Когда Матрена Ивановна ушла, Иван Иванович высказал предположение:

— Надо немедленно прочесать весь Донецк.

— Это совершенно бесполезно. Сотворив подлость, Кузьмаков тут же ушел из города. Теперь нам даже неизвестно, в какую сторону и на каком транспорте. Не исключено, что на самолете. Мы же с тобой его нынешней фамилии не знаем.
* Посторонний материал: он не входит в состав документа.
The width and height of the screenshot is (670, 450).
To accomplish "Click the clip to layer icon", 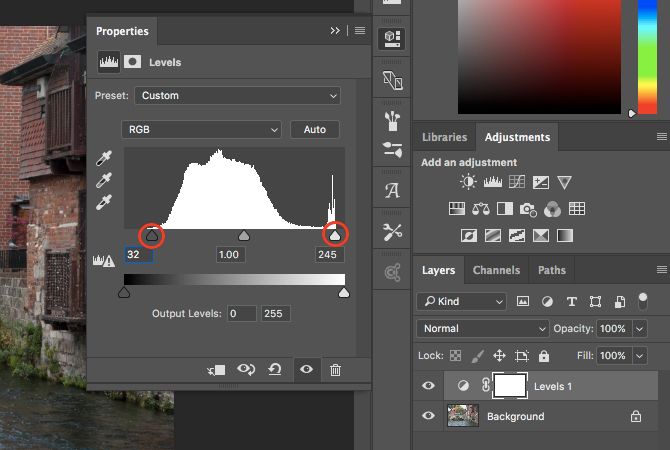I will coord(216,370).
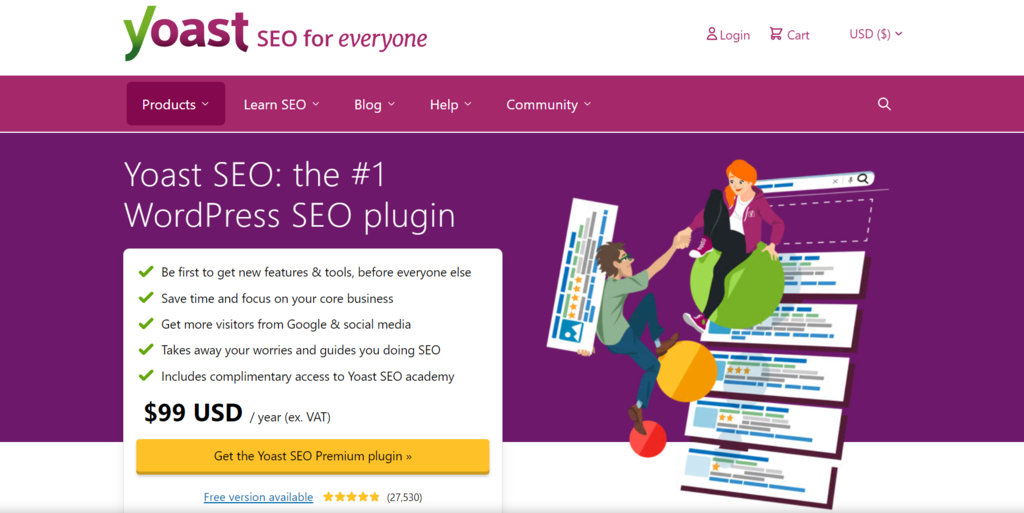Expand the Products menu
Image resolution: width=1024 pixels, height=513 pixels.
pos(175,104)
— Зато у нас есть его фотографии, — горячился Иван Иванович.

— Двадцатилетней давности, — парировал Строкун. Помолчав, заговорил о другом: — ОБХСС изучил приказы по тресту, которые имели отношение к шахте «Три-Новая». Могу тебе уже сказать, где Пряников с Нахлебниковым брали деньги для высокой зарплаты на участке: только по официальным документам шахта давала ежегодно полтора-два миллиона сверхпланового убытка и перерасходовала триста пятьдесят — четыреста тысяч рублей по фонду заработной платы. «Зарплата» — прямиком попадала в руки Пряникова и Нахлебникова.

— Каким образом? — удивился Иван Иванович.

— До этого не додумался бы даже Остап Бендер. Лава длиной в сто девяносто метров, а в маркшейдерском плане пишут сто семьдесят. Это за неделю давало две-три тысячи «сверхпланового» угля. На проходке, наоборот, завышали планы. В наряде штрек двенадцать квадратов, а Лазня со своей бригадой «сговорчивых» гонит девять квадратов. Через два года составляется акт: «штрек задавило горным давлением», и его перекрепляют на девять квадратов. Это значит: поменяли сломанные верхняки, ошкурили кое-где стойки и получили денежку за работу, которой не делали. К тому же какая экономия материалов! По результатам работы — хоть представляй этих «молодцев» к наградам!

— И представляли! — воскликнул Иван Иванович, вспоминая, как легко достался Сане знак Шахтерской славы, полученный благодаря стараниям Пряникова. — Но какой круг лиц причастен к афере! Нормировщики, маркшейдеры, бухгалтерия, ревизоры...

— Бери выше: комбинат и министерство! — уточнил Строкун.

— Ну уж вы скажете: министерство! — усомнился Иван Иванович.

— Конечно, не все министерство в целом, но кто-то же списывал эти миллионные убытки и сотни тысяч перерасхода по фонду зарплаты, — стоял на своем Строкун. — В этом еще разберутся и назовут виновных.

— Как ведет себя Пряников? — поинтересовался Орач.

— Пока никак. С ним еще не беседовали. Готовят сюрприз. Так что ежели у тебя есть к нему какие-то вопросы, выясняй побыстрее, а то за него примется ОБХСС.

— В таком случае я пойду к Тюльпановой, — сказал Иван Иванович.

— Мир да любовь вам с ней. Только помни: Крутояров все еще в санчасти.

Тюльпанова держалась скромно и стеснительно. Появлению Орача обрадовалась.

— Что-то давно вас не было.

— Скучали?

— Если скажу «да», все равно не поверите. В здешних условиях хорошо думается.

— Ну и до чего же вы додумались? — Он не скрывал своей иронии.

Она внимательно посмотрела на него.

— Давайте отложим наш разговор года на три.

— Это вы себе такой срок определили?

— Вы сегодня несправедливый. Куда-то исчезла та доброта, которая роднила вас с Сашей. Что-то произошло?

— Многое, Алевтина Кузьминична, гораздо больше, чем вы себе можете представить. Начнем с того, что я побывал в гостях у Лукерьи Карповны. Спешил, думал, дай предупрежу больную старушку, чтобы не дожидалась любимой доченьки, помирала без нее.

Тюльпанову передернуло от этих слов. Иван Иванович был готов к любому ее выбрыку. Но она лишь сказала:

— Есть святые вещи и понятия. Зачем кощунствовать? Вам, Иван Иванович, это не к лицу.

— Мне, милиционеру, возмущаться «не к лицу», а вот вам — все дозволено.